== Activity ==
Within the lines below, the span from the line with "Show all tabs overview icon" to the line with "Click the @balancer avatar icon", both ends included, is to be reproduced exactly, with pictures omitted.

== Listed records ==
BEGIN
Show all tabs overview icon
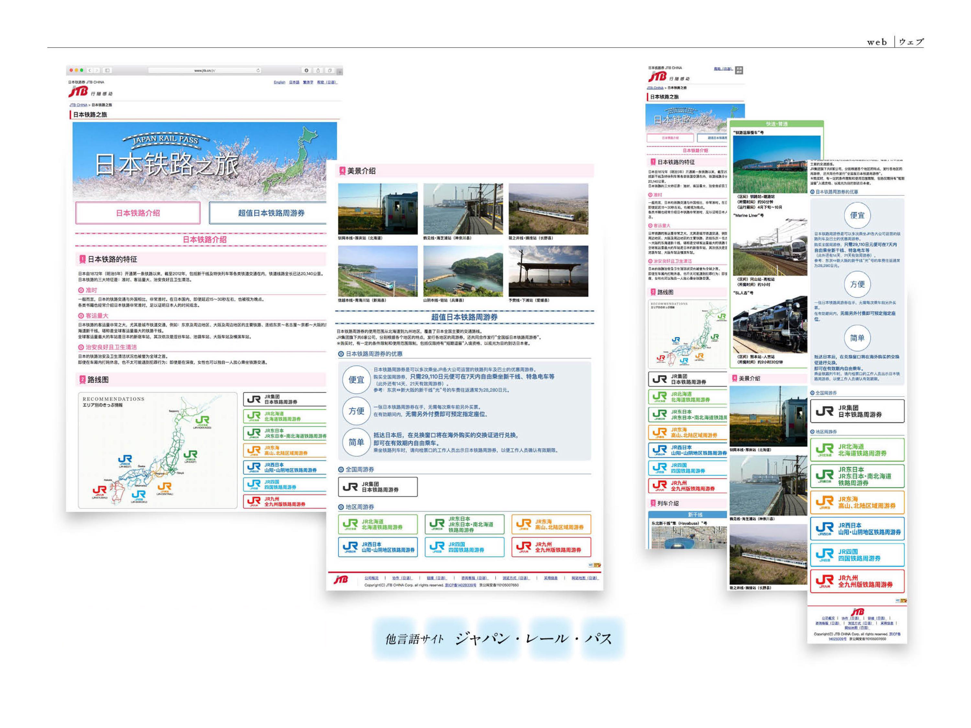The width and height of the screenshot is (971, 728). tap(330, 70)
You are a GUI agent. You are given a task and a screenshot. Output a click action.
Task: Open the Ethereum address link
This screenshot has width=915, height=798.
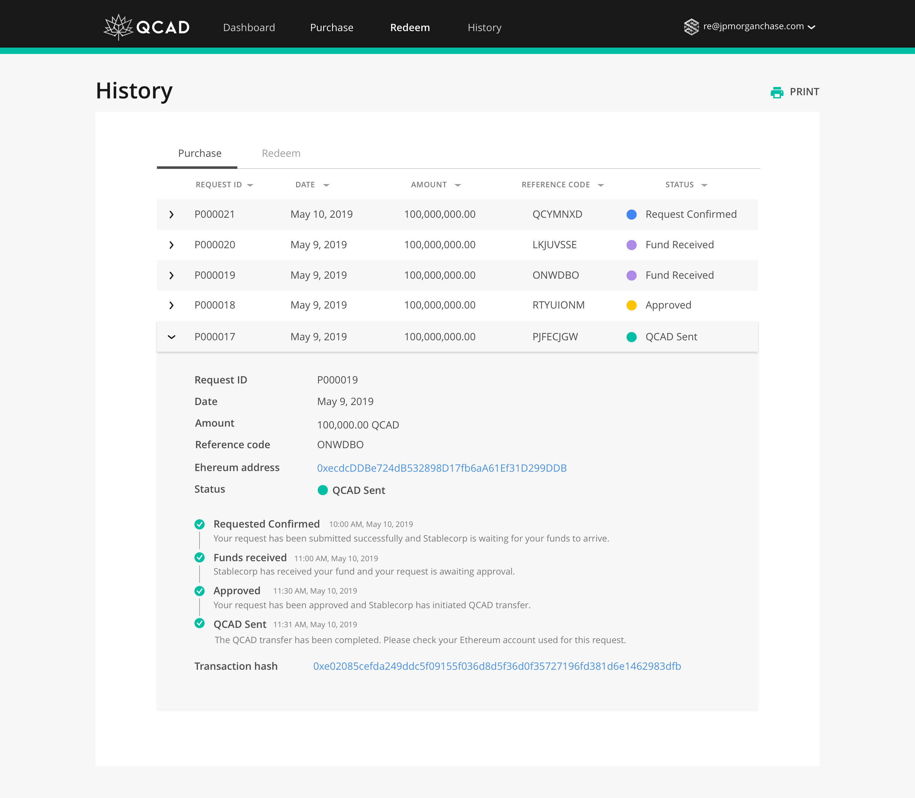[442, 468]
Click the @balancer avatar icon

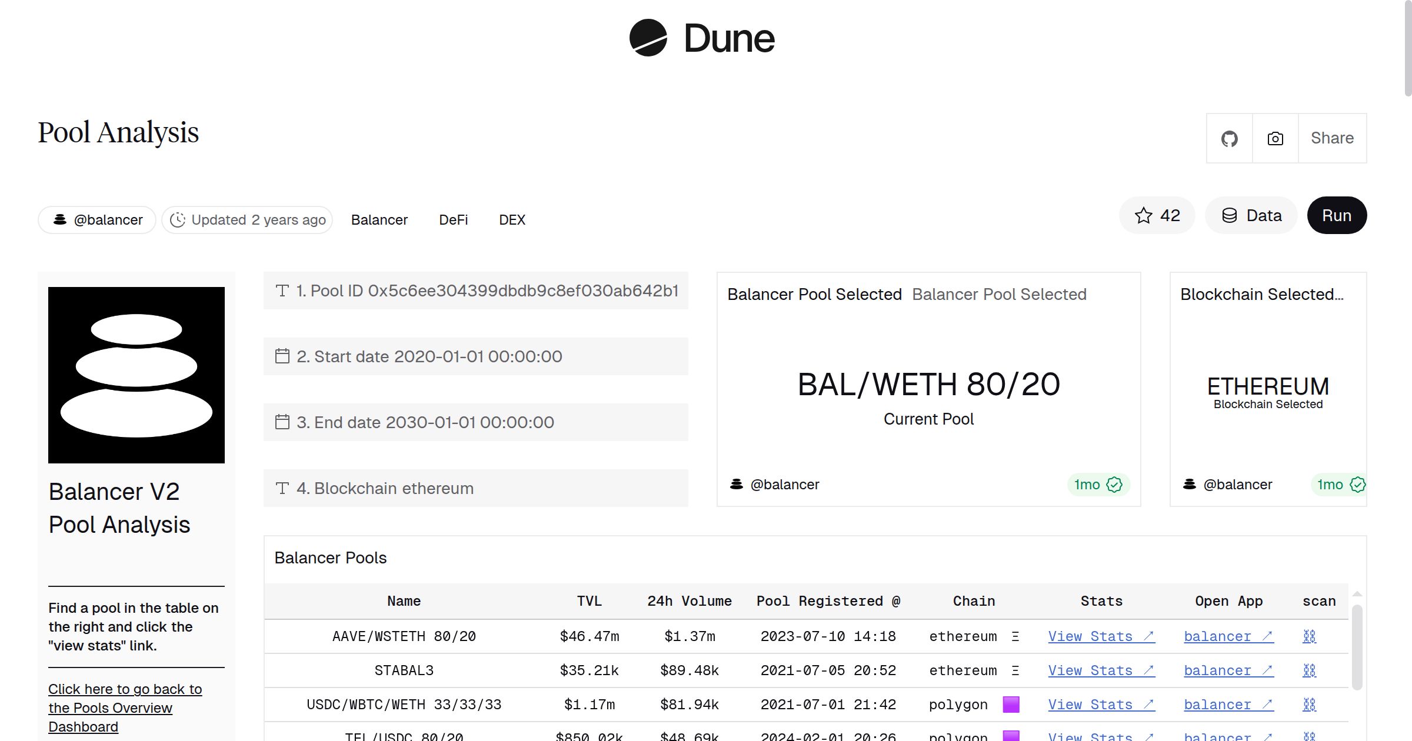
END
BEGIN
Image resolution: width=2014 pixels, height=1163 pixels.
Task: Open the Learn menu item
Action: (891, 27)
END
BEGIN
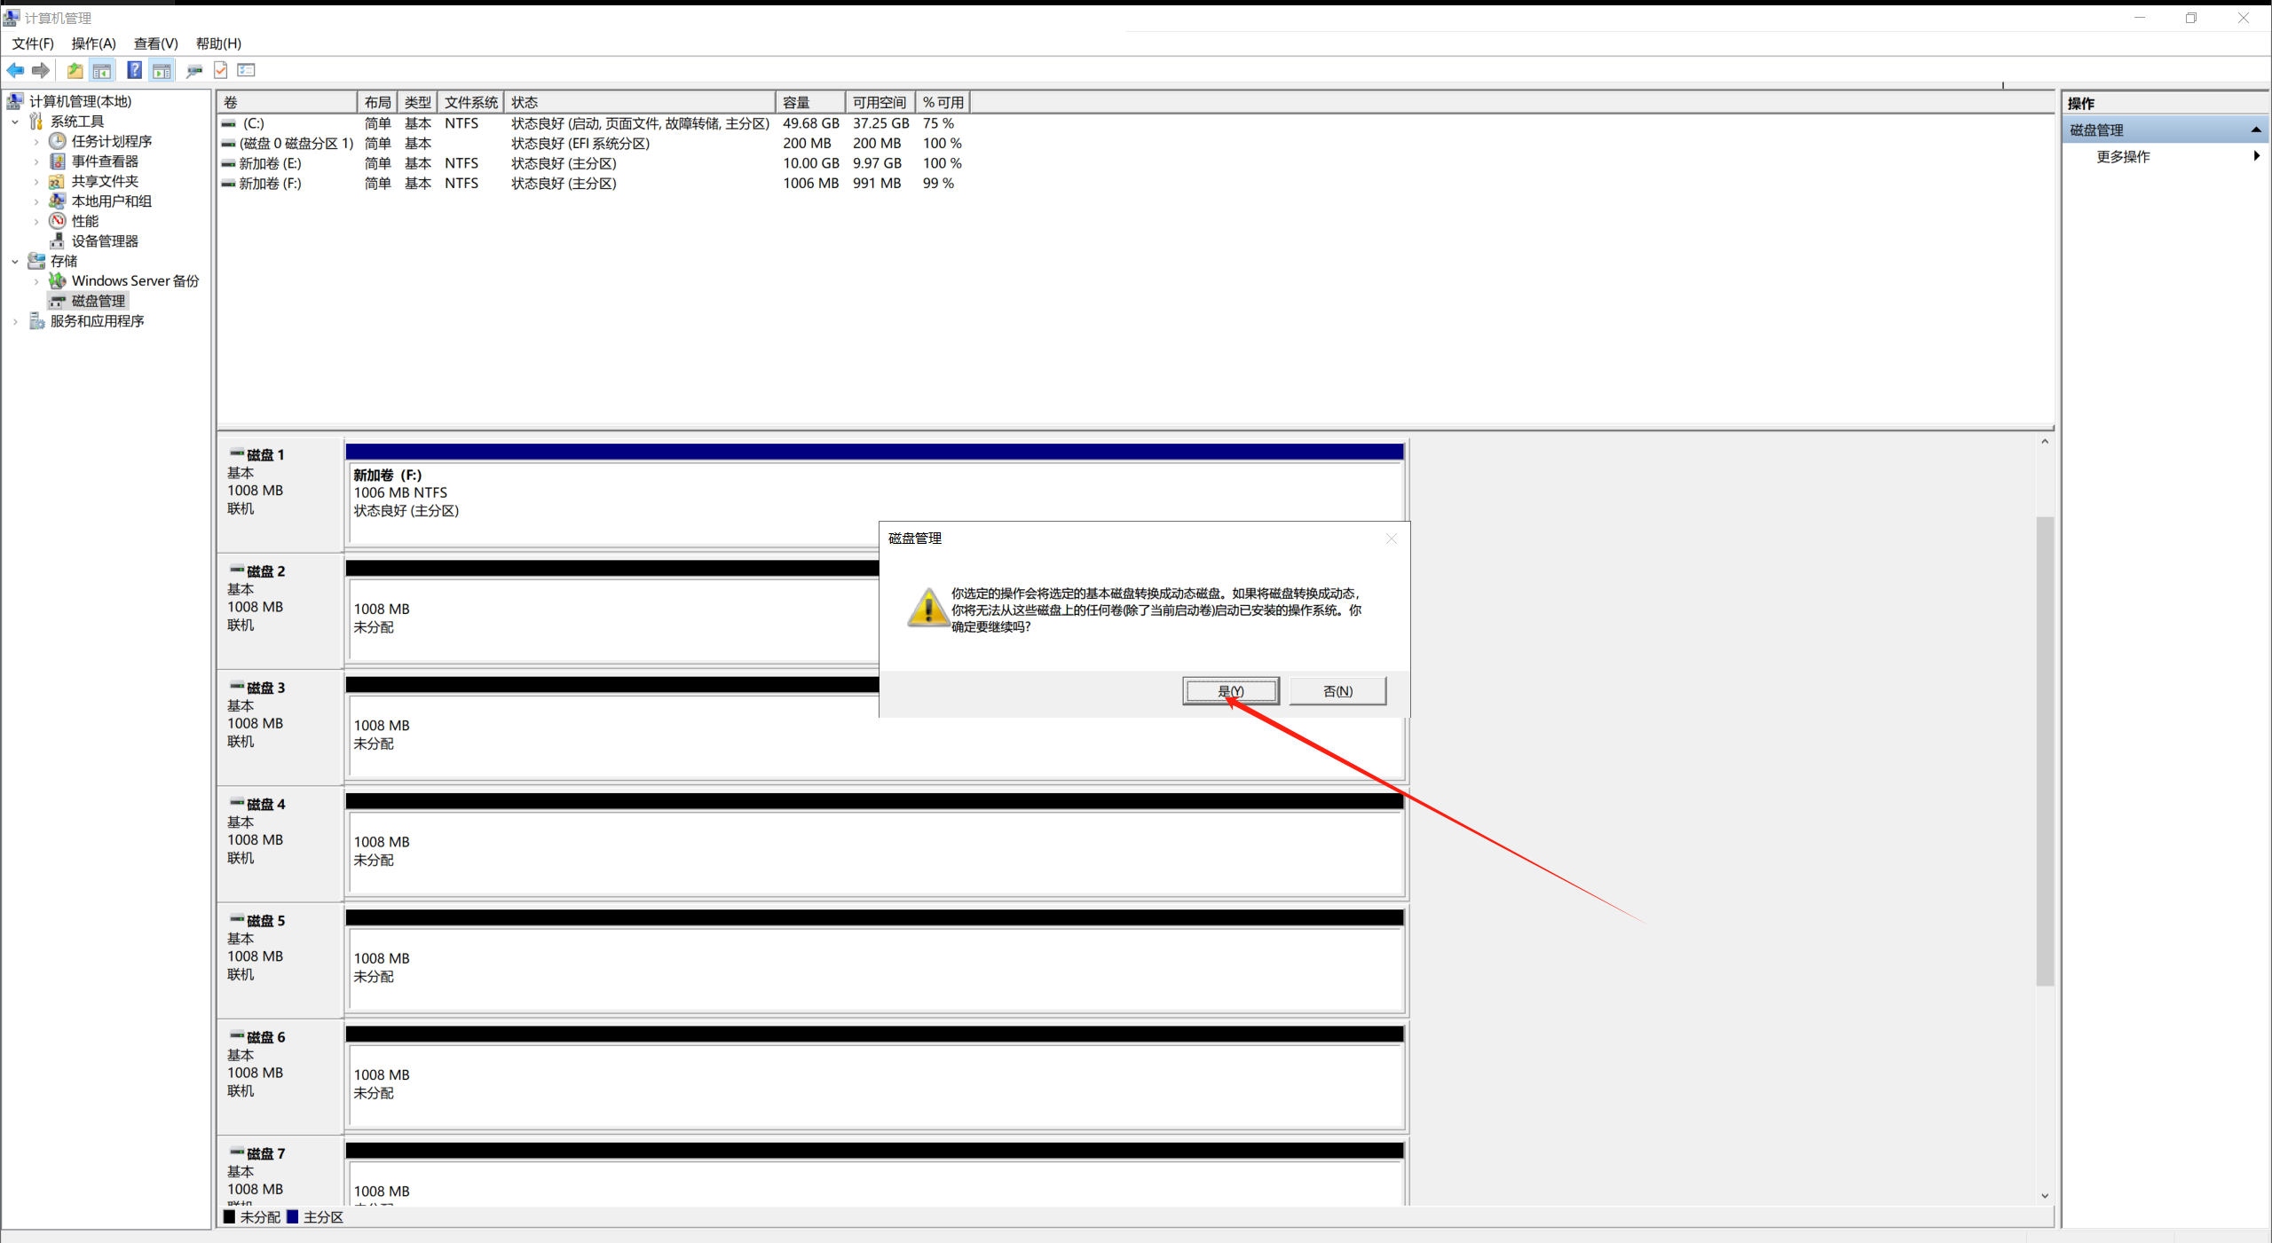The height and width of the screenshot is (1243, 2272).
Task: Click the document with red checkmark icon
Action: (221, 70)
END
== Solution to the problem ==
Show all tabs overview icon
The width and height of the screenshot is (971, 728). tap(330, 70)
You are a GUI agent. You are given a task and a screenshot. Output a click action.
Task: Open the Ethereum address link
This screenshot has width=915, height=798.
[442, 468]
Click the @balancer avatar icon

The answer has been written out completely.